A Birds of a Feather(BOF) is an informal discussion group. DataWorks will sponsor several Birds of Feather (BoFs) meeting groups, hosted by Apache Committers, architects, tech-leads, and engineers. Attendees group together based on a shared interest and carry out discussions without any pre-planned agenda. These groups will have hosts that will moderate the discussion.
Come to join the discussion and share your experiences, challenges, future interests, and requirements on key Apache and other open source projects and discuss what’s on the roadmap and future design options.
Date: Wednesday, May 22
Room: Check agenda or check the DataWorks Summit Mobile App
Apache Hive is the de facto standard for SQL queries in Hadoop. With the next phase of SQL in Hadoop, the Apache community has greatly improved Hive’s speed (LLAP), scale and SQL semantics. Come learn and discuss what is new in Hive 3.0.
Apache Druid is an open source column-oriented distributed data store designed for OLAP queries on event data. Druid provides the ability to have interactive queries on real-time streams that are horizontally scalable. Druid has rich client libraries and integration with tools like Pivot and Apache Superset. Come learn about the latest developments in Druid and Hive/Druid integration.
Come learn and discuss the latest innovations and future direction in Apache Spark, Apache Zeppelin, and other ecosystem tools for machine learning operations.
Like-minded individuals within public sector will be discussing the latest trends and innovations in open source Big Data, advanced analytics, and data science technologies – how it is being applied in government agencies today, and where it can take mission-critical initiatives to enable transformative changes in the future. Bring your questions and share thoughts around Security and Governance, AI and Machine Learning, Data Engineering & Science, Cloud & Operations, IoT Streaming & Data Flow. Focus technologies include: Apache Spark, Apache Hadoop (YARN, HDFS, Ozone), AWS, Apache Ambari, Cloudbreak, Apache Hive, Apache Ranger, and Apache Nifi.
Real-time data processing with Apache NiFi, Apache Kafka, Apache Storm, Apache Spark Streaming and many more provide the foundation for data processing in IoT. Come learn and discuss the latest streaming & data flow innovations and future directions.
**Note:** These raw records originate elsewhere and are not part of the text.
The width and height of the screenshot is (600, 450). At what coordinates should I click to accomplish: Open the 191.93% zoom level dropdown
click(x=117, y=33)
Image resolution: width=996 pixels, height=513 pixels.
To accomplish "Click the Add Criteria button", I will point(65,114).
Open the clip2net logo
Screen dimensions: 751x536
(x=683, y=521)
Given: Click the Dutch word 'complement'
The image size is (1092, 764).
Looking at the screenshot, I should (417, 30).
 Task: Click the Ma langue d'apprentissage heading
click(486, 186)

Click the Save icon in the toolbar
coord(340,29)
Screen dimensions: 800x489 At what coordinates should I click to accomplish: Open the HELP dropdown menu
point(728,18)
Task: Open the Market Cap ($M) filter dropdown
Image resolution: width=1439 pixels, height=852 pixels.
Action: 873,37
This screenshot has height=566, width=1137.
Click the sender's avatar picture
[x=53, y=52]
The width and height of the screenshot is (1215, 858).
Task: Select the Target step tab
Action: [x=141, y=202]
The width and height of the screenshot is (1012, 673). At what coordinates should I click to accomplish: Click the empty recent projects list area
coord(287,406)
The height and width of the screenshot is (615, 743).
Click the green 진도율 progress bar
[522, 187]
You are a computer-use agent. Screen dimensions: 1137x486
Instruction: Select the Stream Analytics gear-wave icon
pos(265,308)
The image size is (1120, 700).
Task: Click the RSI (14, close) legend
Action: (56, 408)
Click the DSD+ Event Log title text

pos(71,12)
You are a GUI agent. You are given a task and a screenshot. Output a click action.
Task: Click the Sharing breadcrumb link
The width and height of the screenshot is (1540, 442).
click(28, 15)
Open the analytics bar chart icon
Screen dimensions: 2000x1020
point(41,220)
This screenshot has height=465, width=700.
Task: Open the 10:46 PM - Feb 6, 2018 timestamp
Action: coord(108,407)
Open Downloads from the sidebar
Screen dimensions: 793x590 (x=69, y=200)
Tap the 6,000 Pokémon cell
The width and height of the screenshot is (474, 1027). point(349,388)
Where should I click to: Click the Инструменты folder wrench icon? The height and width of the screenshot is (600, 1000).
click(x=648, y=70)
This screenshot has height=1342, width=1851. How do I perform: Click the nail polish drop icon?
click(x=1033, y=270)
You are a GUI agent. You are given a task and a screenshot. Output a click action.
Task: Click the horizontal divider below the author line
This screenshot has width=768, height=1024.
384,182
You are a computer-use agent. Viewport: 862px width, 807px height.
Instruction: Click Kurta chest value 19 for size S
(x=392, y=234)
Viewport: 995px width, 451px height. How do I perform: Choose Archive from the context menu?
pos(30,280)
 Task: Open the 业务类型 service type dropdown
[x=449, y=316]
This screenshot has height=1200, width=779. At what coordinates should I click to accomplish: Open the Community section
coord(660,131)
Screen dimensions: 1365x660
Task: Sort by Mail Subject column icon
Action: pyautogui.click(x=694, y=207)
Most enterprises are on an exciting journey to complement their on-prem environment with the cloud’s flexibility, scale, and agility for big data workloads and associated data. Data management in such hybrid environments is fraught with many challenges. As data is migrated or replicated between these environments it becomes challenging to manage and homogenize the data context across these environments throughout the replication and data movement processes. Once operating in such hybrid cloud environments, having consistent security and governance across all the environments so that the data can be managed seamlessly and uniformly poses even bigger challenges. Come to learn, discuss, and share your experience and insights on the how to navigate this hybrid enterprise data cloud journey with uniform security & governance and how the innovations in open source communities that can help enterprises accelerate this journey in the age of regulations like GDPR, CCPA and various industry regulations and standards, both currently and looking out in the future.